Long time haven't used python, so don't laugh.

I have two lists which I am comparing:

list_1, list_2 = [sorted(l, key=itemgetter("someKey"))
                  for l in (list_1, list_2)]

pairs = zip(list_1, list_2)
return any(x != y for x, y in pairs)

How to best modify the code so that when it find a pair that does not match (2 items doesn't equal each other), it will print out this NOT matching pair.

I know it could be done using for loop, but is there a better simpler way here ?

CodePudding user response：

The least verbose way I can think of is probably

return next(((x, y) for (x, y) in pairs if x != y), 'All Pairs Match')

what this does is pipe the generator comprehension (x, y) for (x, y) in pairs if x != y into next(), which will return the first element it produces (i.e. the first case for which x != y), or if that never happens, will return the default 'All Pairs Match' (or whatever else it is you want to return if the two lists are the same).

next() is designed mostly to be used inside while loops for taking items one-by-one from an iterator at need, but we can also use it for things like this when we only need to know the first element in a collection that meets a condition.

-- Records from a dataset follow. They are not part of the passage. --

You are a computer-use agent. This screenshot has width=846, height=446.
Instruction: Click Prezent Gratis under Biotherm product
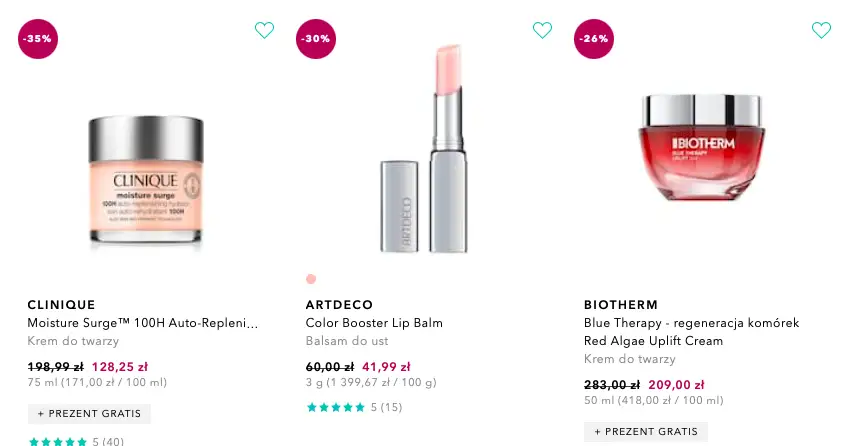tap(646, 432)
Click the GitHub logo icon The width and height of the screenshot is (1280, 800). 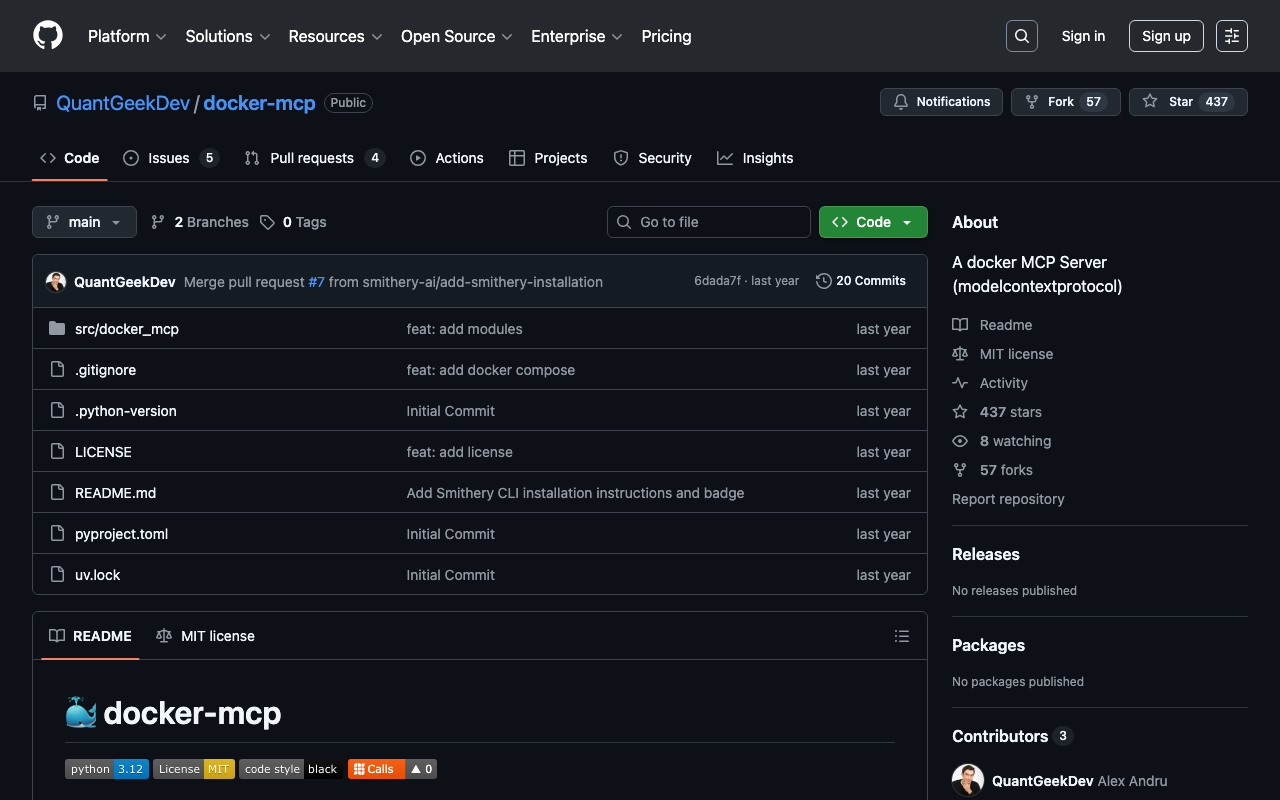pos(48,36)
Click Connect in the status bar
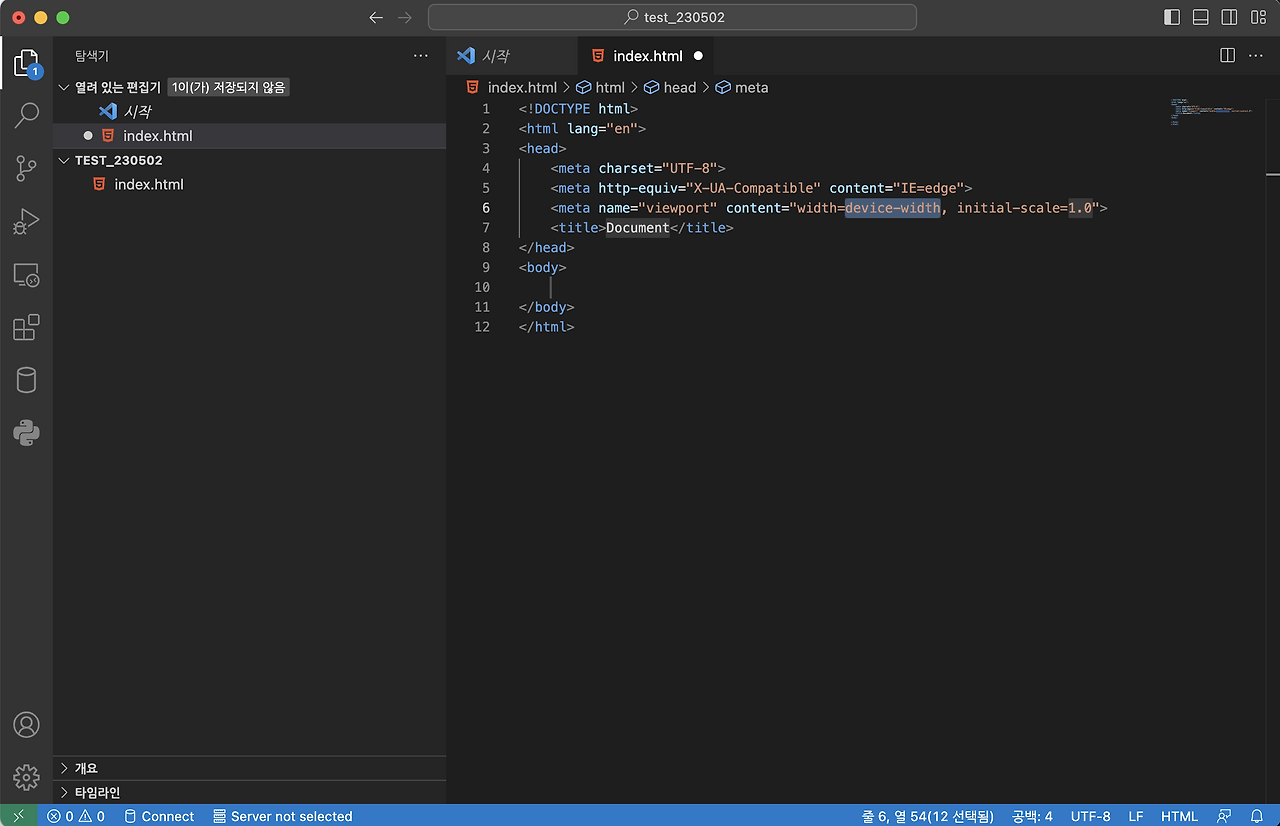The width and height of the screenshot is (1280, 826). point(158,816)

CodePudding user response：

Since you have a return, I assume you have a function definition like

def foo(list_1, list_2):
    pairs = zip(list_1, list_2)
    return any(x != y for x, y in pairs)

Once the function returns, it's too late to see what made any return False, so we'll have to save the return value before actually returning.

We can, however, make use of assignment expressions to save the last values assigned to x and y before any stopped iterating over pairs.

def foo(list_1, list_2):
    pairs = zip(list_1, list_2)
    if rv := any((x0:=x) != (y0:=y) for x, y in pairs):
        print(x0, y0)
    return rv

x0 and y0 repeatedly get assigned new values as the iteration proceeds, but are not local to the generator expression as x and y are, so we can look at there values after any returns. (Likewise, rv saves the return value of any so that regardless of what any returns, foo can return that value after the if statement completes.)

Use cases like this are precisely why assignment expressions are scoped the way they are.

There is one special case: an assignment expression occurring in a list, set or dict comprehension or in a generator expression (below collectively referred to as “comprehensions”) binds the target in the containing scope, honoring a nonlocal or global declaration for the target in that scope, if one exists.

not the scope of the generator expression itself.